I ran a smaller sample to test this option. However when I looked at the result I saw that it was still reading one row at a time.

We see that the HBase scan is still doing a roundtrip for every single row it retrieves

Now I was really curious, I added a couple of sensors to get more visibility and what I found was that HBaseStorage did pick up by caching configuration option as defined in the script, but the actual HBase Scanner was still being configured to use 1 as cache size!

The two selected rows show that while the Pig option (the first) retrieves the caching option defined in my pig script, the Scanner itself still gets Caching size 1 (second selected row)

I did not give up there though! Pig also has a way to set global MapReduce job options which is what I tried next. This can be done by adding the following to the Pig script

SET hbase.client.scanner.caching 1000;

It didn’t have any effect either. I could verify that the setting made it into job.xml submitted to Hadoop, by looking at the job tracker. I also verified that the Map Task itself was not aware of that setting at all.

This shows that the hbase.client.scanner.caching job option always returns 1, although the job.xml is set to 1000

Finally I launched a new Hadoop cluster via EMR and added the HBase option in the bootstrap script, making it a cluster wide configuration setting:

--bootstrap-action s3://us-east-1.elasticmapreduce/bootstrap-actions/configure-hbase --args -s,hbase.client.scanner.caching=500

I ran the job again, and wow was it fast. My sample subset went down from 9 minutes to 2! My overall map time went down from 7 minutes to 25 seconds!
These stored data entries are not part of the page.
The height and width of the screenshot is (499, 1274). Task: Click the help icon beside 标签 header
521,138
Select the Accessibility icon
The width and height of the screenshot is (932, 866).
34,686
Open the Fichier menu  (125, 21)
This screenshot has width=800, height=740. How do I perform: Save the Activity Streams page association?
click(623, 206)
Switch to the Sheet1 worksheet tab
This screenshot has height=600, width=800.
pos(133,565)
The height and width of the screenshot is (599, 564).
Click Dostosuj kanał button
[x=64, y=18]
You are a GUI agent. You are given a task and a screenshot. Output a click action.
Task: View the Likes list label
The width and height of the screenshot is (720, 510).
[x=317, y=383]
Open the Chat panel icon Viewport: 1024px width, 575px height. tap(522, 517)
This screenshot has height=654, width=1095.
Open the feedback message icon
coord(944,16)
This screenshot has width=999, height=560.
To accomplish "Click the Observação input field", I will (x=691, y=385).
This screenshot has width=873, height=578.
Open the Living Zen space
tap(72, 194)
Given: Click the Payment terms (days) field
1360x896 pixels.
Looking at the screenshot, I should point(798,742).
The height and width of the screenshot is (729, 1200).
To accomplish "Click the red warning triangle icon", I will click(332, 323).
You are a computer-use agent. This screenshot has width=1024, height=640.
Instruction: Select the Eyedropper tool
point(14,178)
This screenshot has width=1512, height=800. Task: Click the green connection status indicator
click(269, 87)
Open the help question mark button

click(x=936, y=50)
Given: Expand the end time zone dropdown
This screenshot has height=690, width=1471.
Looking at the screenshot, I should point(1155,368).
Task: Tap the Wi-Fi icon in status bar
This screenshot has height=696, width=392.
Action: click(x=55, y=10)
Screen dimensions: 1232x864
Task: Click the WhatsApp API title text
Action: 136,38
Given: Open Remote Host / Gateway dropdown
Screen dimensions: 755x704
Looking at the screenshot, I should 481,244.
This shows the same job executed twice, once with caching option not working and once with a cluster wide setting that did work. The red rectangle shows the dramatic effect this has on map time

Satisfied that the scanner caching option finally worked I ran my big job again. The improvement was massive. It went down from over 15 hours (where I terminated it!) to75 minutes! That is over 15 times faster on the same hardware!

Looking at the transaction flow we see that we still spend most of our time in HBase, but it went down from over 95% to 72%. The shift meant that a lot more processing was done on the MapReduce side itself. To put this into context this means that a lot more time was spent in the aggregation part of the pig script.

This transaction flow shows that we now spend only 72% of the job time waiting on HBase and much more time doing actual processing

Thus we’ve turned this job from one mostly waiting on HBase and network to one that is actually leveraging the CPU. As a result the utilization of my cluster is much better now, albeit far from optimal.

The CPU load on the Cluster is much better now, compared to before.

There is still a lot of room for improvement, CPU utilization of my Hadoop nodes is not close to 100%, so we might be able to make this even faster, but that is work for another day. What’s important is, without the insight that our APM solution gives us I would have never know how to fix this!


While a Pig or Hadoop expert might have told me right away to set the caching option, even he wouldn’t have figured out easily why the option didn’t take effect. With APM I was able to verify the number of roundtrips and immediately saw that the option didn’t work; I didn’t need to spend days or hours to realize that. While I do not know why the option doesn’t work (any Hadoop developers here who can tell us?) I was able to remedy the situation and also verify that the site-wide option had the desired effect – with dramatic improvements!

When I ask customers how they deal with performance problems in MapReduce, they often tell me, beyond generic Hadoop tuning they don’t bother. They simply add more hardware, because they cannot have experts spending days or weeks browsing through logs or looking at every job they execute. Now in this case, adding more hardware would not have helped as the existing cluster was well underutilized. And by leveraging an APM solution I was able to figure out the root cause, that the documented fix to this was not working and come up with an alternate solution within an hour! I sped up my job by a factor of 15, without adding any more hardware to my cluster and without needing to have an expert go through log files!